After letting the back plate settle, I removed the bolts and installed the rear gasket. It had to only seal the water passages so I added Hylomar around them and set the gasket on it.



Finally I placed the pump on the front cover and located it with the bolts. I used new locking washers on all and torqued them to 15 ft-lbs. Pump installation done!






Monday, March 3, 2014

Engine Assembly: Oil Pump

Final task before closing the bottom end was installing the oil pump. I had a new pump and after checking the old pickup tube, I decided to replace it too. The old one was pretty dirty and I did not want the crud getting loose in my new engine. Weird thing about the new pump was that it included the gasket between the pump and the tube but not the one between the block and pump. None of my other sets included it either but luckily my friends had an extra that I could use.

Before installing the pump, I unbolted its cover to check the inside. Everything seemed to be clean and good for use.


I put the cover back on and started the install. I lubricated the pump drive shaft and dropped it in its hole.
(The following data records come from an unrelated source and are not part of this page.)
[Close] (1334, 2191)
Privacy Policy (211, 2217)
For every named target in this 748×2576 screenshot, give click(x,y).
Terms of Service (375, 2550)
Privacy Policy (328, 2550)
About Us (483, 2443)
Next I placed the correct gasket on the block and bolted the pump in place. Monroe said not to use any sealant in the pump gaskets so I left it out. But I did use a little drop of thread locker in the bolts so they would not come out while driving. I also checked that the drive shaft could not be pulled out of the pump and torqued the bolts to 25 ft-lbs.

Now I could bolt the pickup tube to the pump. The gasket went in first and then I just bolted the tube in place. Again using some thread locker before torquing the bolts to 15 ft-lbs.


Sunday, March 2, 2014

Engine Assembly: Harmonic Balancer

My original damper was otherwise in good shape but I did notice a small groove where the front seal had ridden on it. Tom Monroes book mentions that you could buy a small sleeve that is installed over the seal surface. Luckily US-Parts had them in stock so I went and bought one. The box contained some glue/sealer that was first spread on the damper and then the sleeve itself was carefully tapped in.


The groove most likely had not been large enough to leak but I don't want to take any chances. Now I could install the damper. First I spread some lube on the seal surface and inside the bore.



And it was time to put the damper in. I pushed it as far as I could by hand and then put the crank bolt in to finish the deal. Quite soon the crank started turning with the bolt so I had to prevent that. I used a small pry bar that I placed between the counterweight and the block.



Now I could torque the bolt to 75 ft-lbs and the damper installation was done.


Engine Assembly: Timing Chain Cover

I was reusing the original front cover but it had a small problem: one of the water pump bolts had seized and broken in it. I showed it to my friend who luckily managed to get it out by heating it with a small torch and applying enough force with a pipe wrench.

Before installing the front cover, I had to replace the crankshaft oil seal. The old one proved to be quite hard to remove but little by little it came out by hammering it enough. The new seal was also very tight but by working it gradually around the edges, it went in.


I wanted the timing chain and fuel pump cam to have some lubrication from the first start so I covered both with assembly lube.



Then I went through the gasket surfaces one more time with cleaner and started spreading some Hylomar on the cover.


I put the gasket on the cover and spread some more sealer.



And by using two of the bottom bolts, I loosely placed the cover on the engine. The bolts do not accurately position the cover though so before torquing them, I placed the damper on the crank to use as a guide. When the cover was centered as well as I could, I screwed in the rest of the bolts. I was not going to install the water pump yet so I used a large stack of washers for the really long bolts. This way they all squeezed the sealant and hopefully would guarantee a leak free cover.